* [Document passage]:

Kawānanakoa was the president of the Friends of ʻIolani Palace from 1971 to 1998, succeeding her mother, who founded the organization. The palace was built by her adopted great-granduncle, King David Kalākaua. She was active in various causes for the preservation of native Hawaiian culture, including the restoration of 'Iolani Palace.

Kawānanakoa was heiress to the largest stake in the estate of her great-grandfather, James Campbell, a 19th-century industrialist from Ireland. When the estate was converted into a corporation in 2007, her share was estimated to be about US$250 million.

In 2013, Kawānanakoa requested to be buried in a new crypt at the Royal Mausoleum of Hawaii at Mauna ʻAla directly adjacent to the Wyllie Tomb. The request was approved by the State Land Board in April 2013, but the decision became controversial in the Hawaiian community.

Kawānanakoa was a supporter of the Thirty Meter Telescope protests aimed at preventing the construction of the Thirty Meter Telescope at Mauna Kea. She also helped subsidize the annual cost of Merrie Monarch Festival.

She also supported the Polynesian Voyaging Society (PVS).

==Personal life==

Royal Monogram of Princess Abigail of Hawaii

In 1952, Kawānanakoa was briefly engaged to Peter Perkins, a male model and star player on the Oahu polo team, although they did not marry.

On October 1, 2017, Kawānanakoa married Veronica Gail Worth (now Veronica Gail Kawānanakoa), who was 63 years old at the time, in Honolulu. The couple were married in a ceremony performed at the home of Justice Steven Levinson. In 2017 Kawānanakoa had a medical episode. In a handwritten letter by her to the media, she explained her firing of her former attorney James Wright. Wright, a trustee for the multimillion-dollar Abigail K. K. Kawananakoa Revocable Living Trust, made accusations that Worth abused her 92-year-old spouse. Michael Rudy, Worth's attorney, and Michael A. Lilly, Kawānanakoa's attorney, both denied the allegations. First Hawaiian Bank succeeded Wright as trustee in 2018.

* [Source data]:
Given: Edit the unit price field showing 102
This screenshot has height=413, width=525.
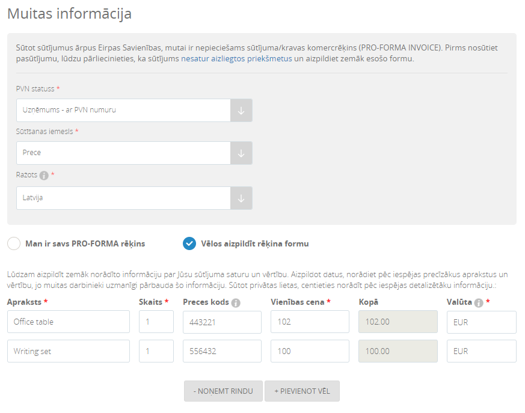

* [Questions to answer]:
**1.** In the passage about Kawānanakoa, what was her share of the James Campbell estate estimated to be worth when the estate became a corporation in 2007?
**2.** Extend the passage about Kawānanakoa with the next part, picking up right after its final sentence.
The listing plays no part in what follows and can be set aside.

* [Task-by-task results]:
**1.** About US$250 million.

**2.**
Kawānanakoa died of complications of a stroke on December 11, 2022, at the age of 96 at her home in Nuʻuanu. Her death was announced in the Hawaiian language at ʻIolani Palace. Governor Josh Green ordered all flags to be flown at half-staff out of respect for Kawānanakoa.

The Kawānanakoa family announced that her body would lay-in-state at ʻIolani Palace in a public memorial. A private funeral took place at the chapel at the Royal Mausoleum at Mauna ʻAla on January 23, 2023. Her body returned to the mortuary at Oahu Cemetery after the private funeral service to await burial upon the completion of the tomb at Mauna ʻAla.

On 27 March 2023 Kawānanakoa was buried in her final resting place at Mauna ʻAla in a small private ceremony. Her tomb of black granite and flecks of gold is on the makai (seaward) side of the entrance to Mauna Ala, has a 15-by-15-foot foundation and is 8 feet tall. The royal tomb also has two pūloʻuloʻu, a symbol that royalty is present, and a guardian in front of the tomb.